> **LISTING**
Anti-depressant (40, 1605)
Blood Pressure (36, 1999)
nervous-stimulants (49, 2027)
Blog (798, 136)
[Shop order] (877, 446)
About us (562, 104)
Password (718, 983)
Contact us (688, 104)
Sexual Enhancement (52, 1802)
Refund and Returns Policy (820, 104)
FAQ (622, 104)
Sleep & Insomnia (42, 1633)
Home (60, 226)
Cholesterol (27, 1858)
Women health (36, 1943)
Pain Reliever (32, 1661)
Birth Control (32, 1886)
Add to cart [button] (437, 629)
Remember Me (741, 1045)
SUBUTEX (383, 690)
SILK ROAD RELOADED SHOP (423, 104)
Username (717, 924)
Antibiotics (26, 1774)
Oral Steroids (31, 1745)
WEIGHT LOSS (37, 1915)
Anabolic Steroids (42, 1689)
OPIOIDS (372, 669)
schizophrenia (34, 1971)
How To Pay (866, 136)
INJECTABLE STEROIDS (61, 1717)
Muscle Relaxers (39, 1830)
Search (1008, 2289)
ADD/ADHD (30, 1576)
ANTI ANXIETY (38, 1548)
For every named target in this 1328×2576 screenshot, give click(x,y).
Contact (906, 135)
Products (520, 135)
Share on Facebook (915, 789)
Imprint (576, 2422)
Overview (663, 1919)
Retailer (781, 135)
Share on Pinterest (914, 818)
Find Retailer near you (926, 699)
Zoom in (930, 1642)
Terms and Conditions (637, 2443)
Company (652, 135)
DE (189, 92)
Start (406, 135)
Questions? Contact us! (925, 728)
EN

> **EXERCISE PROMPT**
Reproduce every line in the stretch from the line containing "Terms and Conditions (637, 2443)" through the end of the records, requests included, and shift the answer coordinates by adding 115 to each number.

> **ANSWER TO THE PROBLEM**
Terms and Conditions (752, 2558)
Company (767, 250)
DE (304, 207)
Start (521, 250)
Questions? Contact us! (1040, 843)
EN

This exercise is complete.